__SOURCE__.
────────────────────

A ship on course of 253° T at 14 knots. At 2329 a lighthouse was observed bearing 282° T. At 2345 the same lighthouse bears 300° T. Find the ship’s distance off the second bearing and when abeam?


Given:

              Course = 253°
               Speed = 14 knots
     First Bearing = 282°
 Second Bearing = 300°

Find:
             A.) Ship’s distance off the second bearing
             B.) Ship’s distance when abeam

Solution:

1. Find first Angles  A, B, C:

       a.)Co = 253° T
        Brg1 = 282° T 
    Angle A = 29° R

      b.) Co = 253° T
         Brg2 = 300° T
     Angle B = 47° R

     c.) Angle B = 47° R
          Angle A = 29° R
          Angle C = 18° R 

2. Then solve for AB (Distance Run Between 1st & 2nd Observation)

────────────────────

__DATA SECTION__.
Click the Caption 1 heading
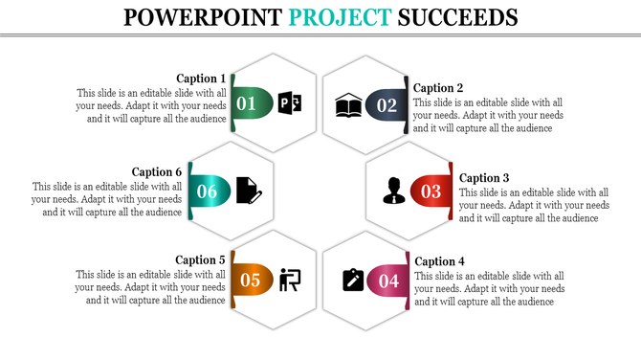202,79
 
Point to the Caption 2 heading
438,88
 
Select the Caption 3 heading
484,177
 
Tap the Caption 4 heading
438,261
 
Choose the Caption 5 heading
201,259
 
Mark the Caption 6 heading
157,172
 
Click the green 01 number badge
248,103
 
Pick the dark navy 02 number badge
385,105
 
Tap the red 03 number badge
431,191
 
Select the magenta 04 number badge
387,281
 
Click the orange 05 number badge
250,280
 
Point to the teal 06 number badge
207,191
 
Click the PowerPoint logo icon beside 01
290,103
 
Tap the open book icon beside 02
348,105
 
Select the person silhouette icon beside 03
393,191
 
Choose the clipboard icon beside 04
353,280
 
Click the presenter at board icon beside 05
290,280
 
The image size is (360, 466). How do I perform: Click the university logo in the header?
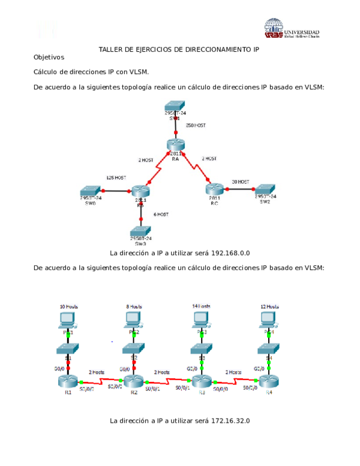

────────────────────

__WORK TO COMPLETE__.
a) In the lighthouse problem, what value is found for Angle B?
b) List every quantity, with its value, that the lighthouse problem gives under "Given:".
c) Write the next part of the lighthouse problem's worked solution, picking up after its last line.

__SET OF ANSWERS__.
a) 47° R

b)
Course = 253°
Speed = 14 knots
First Bearing = 282°
Second Bearing = 300°

c)
               AB = ( Time 2 – Time 1 ) x Speed
                     = ( 2345 – 2329 ) x 14 knots
                     = 16 minutes x 14 knots
                AB = 3.73 nautical miles

 3. Solve for Distance off at second bearing (BC): (By SINE Law)

                BC = Sin A x AB 
                              Sin C
                 BC = Sin 29° x 3.73
                              Sin 18°
                 BC = 5.9 nautical miles (Distance off at 2nd bearing)

4. Solve for Distance at Abeam (CD) : (By SOH – CAH – TOA)

                CD = BC x Sin B
                CD = 5.9 x Sin 47°
                CD = 4.3 nautical miles ( Distance at Abeam)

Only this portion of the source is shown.